Design and Development of an Anti-fouling Urinary Catheter Utilizing Active Surface Deformation
There are over 30 million Foley urinary catheters used annually, and the greatest problem with Foley catheters is catheter-associated urinary tract infections (CAUTIs). CAUTIs are the number one cause of hospital-acquired infections and make up to 40% of nosocomial infections. Biofilms on urinary catheters are critical to the progression of symptomatic CAUTIs, but are difficult to treat due to the protective effect of the biofilm matrix against antibiotics. The anti-fouling catheter technology proposed and demonstrated herein uses a mechanical, non-antibiotic approach to physically remove biofilms and thereby provide an appealing option for potentially stopping the progression of symptomatic infections. Additionally, because the anti-fouling technology is mechanical, it can circumvent the persistent failings of chemical and biological approaches that have failed to address catheter-associated urinary tract infections for the last 50+ years since Foley catheters were introduced.

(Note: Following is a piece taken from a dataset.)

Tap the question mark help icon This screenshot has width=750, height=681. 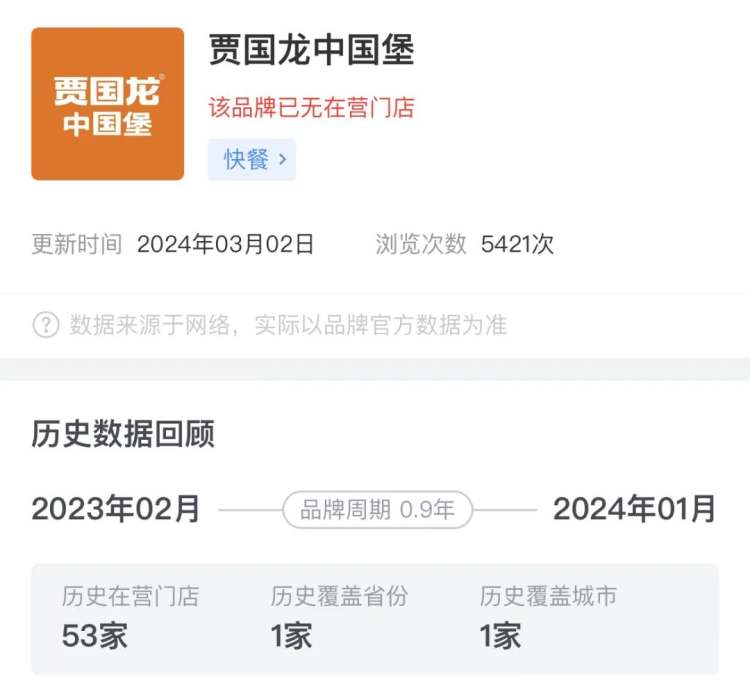[46, 325]
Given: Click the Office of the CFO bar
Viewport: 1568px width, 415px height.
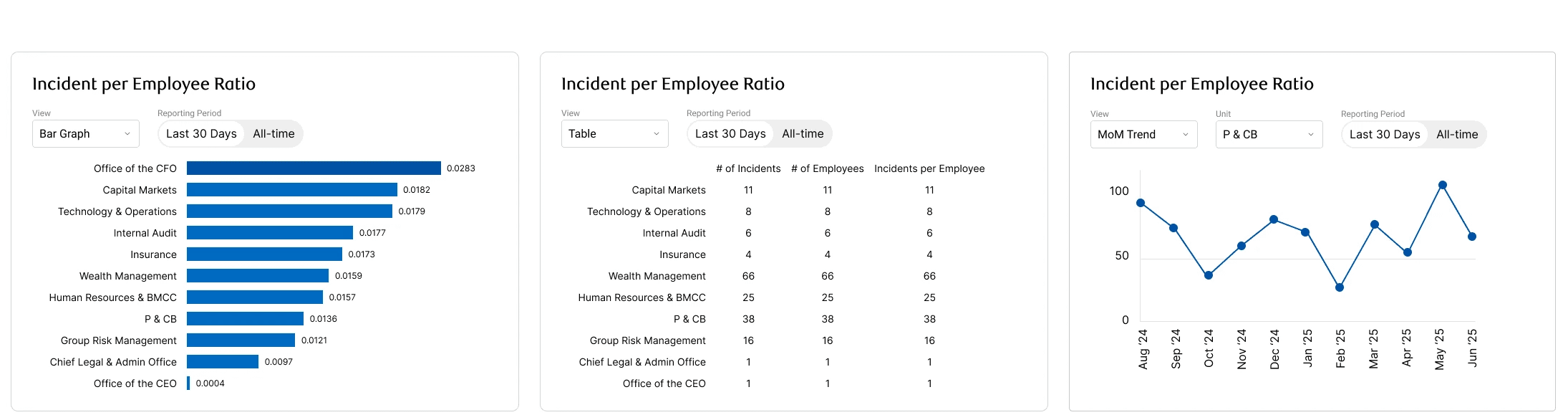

We designed and optimized urinary catheter prototypes capable of on-demand removal of biofilms from the previously-inaccessible main drainage lumen of catheters. The concept uses pressure-actuated chambers in elastomer constructs to generate regio-selective strain and thereby remove biofilms. We first grew mature Proteus mirabilis crystalline biofilms on flat silicone elastomer substrates, and showed that application of strain to the substrate debonded the biofilm, and that increasing the strain rate increased biofilm detachment. A quantitative relationship between the applied strain rate and biofilm debonding was found through an analysis of the biofilm segment length and the calculated driving force for debonding. We then constructed proof-of-concept prototypes of sections of anti-fouling catheter shafts using silicone and 3D printed reverse molding in methods akin to those used for soft robotics. The proof-of-concept prototypes demonstrated release of mature P. mirabilis crystalline biofilms from their strained surfaces, and prompted our development of more advanced multi-lumen prototypes. The multi-lumen prototypes were designed and optimized using successive rounds of finite element modeling to adjust the number and postion of intra-wall inflation lumens. We then constructed prototypes based on the optimized design with clinically relevant dimensions and showed they were able to generate greater than 30% strain on the majority of the luminal surface, and along their full length. Those catheter prototypes were able to on-demand, and repeatedly, remove greater than 80% of a mixed community biofilm of P. mirabilis and E. coli. In summary, this study shows (1) strain in the elastomeric substrate actively debonds crystalline biofilms in vitro (2) modeling based on characterization of biofilm properties and understanding of substrate strain informs and facilitates prototype catheter design (3) urinary catheter prototypes utilizing inflation-induced substrate strain are capable of on-demand and repeatedly removing biofilms in vitro.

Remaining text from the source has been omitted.